In this new world, the customer does not simply see themselves as king. They are dictator. What they want, they want now, right now. If you’ve got slow webpages or slow processes, slow service, or slow whatever, then you are in danger of being left behind in history’s ash-heap.
Keeping up is no easy thing. Thirty-nine percent of technology workers are depressed, according to a TeamBlind survey published in December 2018. The survey found that Amazon employees are the most depressed. Not surprising. A customer-obsessed organization creates stress like fire creates smoke. Obsession and depression do more than rhyme.
In Ireland, an ESRI study found that job stress is more common among people who are more likely to experience emotional demands such as dealing with angry customers. They were 21 times more likely to experience job stress than staff who face low emotional demands.
Customer experience is a contact sport, and the ego can get very bruised by dismissive or ungrateful customers. Humility, inquisitiveness and the ability to listen are difficult skills to acquire.
Customer experience can also be a career-limiting profession. Eight out of 10 organizations I deal with do not want to listen to their customers in any meaningful way. Those who champion customers within such organizations are often seen as troublemakers. In such organizations, those who deal most regularly with customers, such as those in service or support, are often the least respected and receive the lowest pay. That’s a perfect recipe for stress.
If you’re in digital, you’re in service. A service culture means putting the customer first. That’s what customer experience is about.
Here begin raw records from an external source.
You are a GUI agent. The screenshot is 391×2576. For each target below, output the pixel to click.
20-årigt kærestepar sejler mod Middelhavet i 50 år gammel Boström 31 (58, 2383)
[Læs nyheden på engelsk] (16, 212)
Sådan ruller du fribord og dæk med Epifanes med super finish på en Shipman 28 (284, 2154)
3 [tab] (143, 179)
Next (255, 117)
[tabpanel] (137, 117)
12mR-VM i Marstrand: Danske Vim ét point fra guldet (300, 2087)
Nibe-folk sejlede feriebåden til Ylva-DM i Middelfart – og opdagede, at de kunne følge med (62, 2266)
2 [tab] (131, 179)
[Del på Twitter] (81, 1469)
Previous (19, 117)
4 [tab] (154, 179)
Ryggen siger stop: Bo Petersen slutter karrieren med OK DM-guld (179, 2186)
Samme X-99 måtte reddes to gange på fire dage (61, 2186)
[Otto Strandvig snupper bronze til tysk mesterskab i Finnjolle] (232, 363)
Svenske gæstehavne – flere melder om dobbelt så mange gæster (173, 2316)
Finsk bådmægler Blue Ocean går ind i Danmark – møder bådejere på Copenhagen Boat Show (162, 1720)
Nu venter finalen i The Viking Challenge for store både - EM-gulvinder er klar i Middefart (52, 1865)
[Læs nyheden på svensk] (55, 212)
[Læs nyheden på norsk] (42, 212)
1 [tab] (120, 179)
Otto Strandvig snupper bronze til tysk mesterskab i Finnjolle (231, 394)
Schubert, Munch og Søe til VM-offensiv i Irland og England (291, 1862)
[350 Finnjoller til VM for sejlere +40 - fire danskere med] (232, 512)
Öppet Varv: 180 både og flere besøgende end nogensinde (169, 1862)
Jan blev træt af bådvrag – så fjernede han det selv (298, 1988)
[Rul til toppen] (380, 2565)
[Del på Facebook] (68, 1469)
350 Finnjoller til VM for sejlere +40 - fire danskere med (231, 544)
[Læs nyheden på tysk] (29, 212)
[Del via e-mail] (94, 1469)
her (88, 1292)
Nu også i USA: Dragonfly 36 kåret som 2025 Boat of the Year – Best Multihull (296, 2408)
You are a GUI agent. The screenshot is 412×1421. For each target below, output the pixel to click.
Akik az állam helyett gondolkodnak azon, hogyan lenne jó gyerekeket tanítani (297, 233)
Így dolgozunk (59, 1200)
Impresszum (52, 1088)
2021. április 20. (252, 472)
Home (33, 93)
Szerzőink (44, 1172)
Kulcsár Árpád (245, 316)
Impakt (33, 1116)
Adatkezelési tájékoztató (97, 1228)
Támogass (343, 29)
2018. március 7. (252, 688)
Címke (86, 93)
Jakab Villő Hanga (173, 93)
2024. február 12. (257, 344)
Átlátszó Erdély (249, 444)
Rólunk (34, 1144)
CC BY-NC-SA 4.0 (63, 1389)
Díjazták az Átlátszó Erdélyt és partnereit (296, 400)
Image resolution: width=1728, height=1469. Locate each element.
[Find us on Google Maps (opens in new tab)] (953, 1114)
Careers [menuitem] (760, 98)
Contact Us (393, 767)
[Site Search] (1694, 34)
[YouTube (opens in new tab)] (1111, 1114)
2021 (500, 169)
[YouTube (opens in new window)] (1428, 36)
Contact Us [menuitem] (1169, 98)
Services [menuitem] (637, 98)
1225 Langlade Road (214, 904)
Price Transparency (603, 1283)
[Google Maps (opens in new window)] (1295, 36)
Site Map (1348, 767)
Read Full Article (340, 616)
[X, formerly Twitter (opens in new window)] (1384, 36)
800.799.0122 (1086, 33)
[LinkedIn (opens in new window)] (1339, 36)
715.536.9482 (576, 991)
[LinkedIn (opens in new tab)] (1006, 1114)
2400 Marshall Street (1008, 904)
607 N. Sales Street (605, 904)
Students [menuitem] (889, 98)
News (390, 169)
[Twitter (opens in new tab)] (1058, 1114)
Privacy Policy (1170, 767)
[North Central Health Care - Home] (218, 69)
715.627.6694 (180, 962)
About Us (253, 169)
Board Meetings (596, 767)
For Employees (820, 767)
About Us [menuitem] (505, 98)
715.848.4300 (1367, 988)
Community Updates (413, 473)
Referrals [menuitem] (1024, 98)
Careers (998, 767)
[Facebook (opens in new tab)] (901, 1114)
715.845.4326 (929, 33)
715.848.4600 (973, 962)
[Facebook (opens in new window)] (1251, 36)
If you’re going to put the customer first, you must also put those who serve the customer first. You must celebrate successful service. Staff need to hear about how things they have done have improved the customer experience. They need to regularly hear about what is working. If someone goes to a major effort to delight a customer, they must be celebrated. If someone simplifies a form they must be celebrated. If someone simplifies content, making it faster and easier to read, they must be celebrated. Customer success must become synonymous with employee success. Those who champion customers should be championed. Putting the customer first must become synonymous with putting your career first.
The impatient, disruptive and skeptical customer is here to stay. Celebrating employees who improve customer experience will not eliminate job stress, but it will go some way to reducing it by making people feel that it was worth the effort.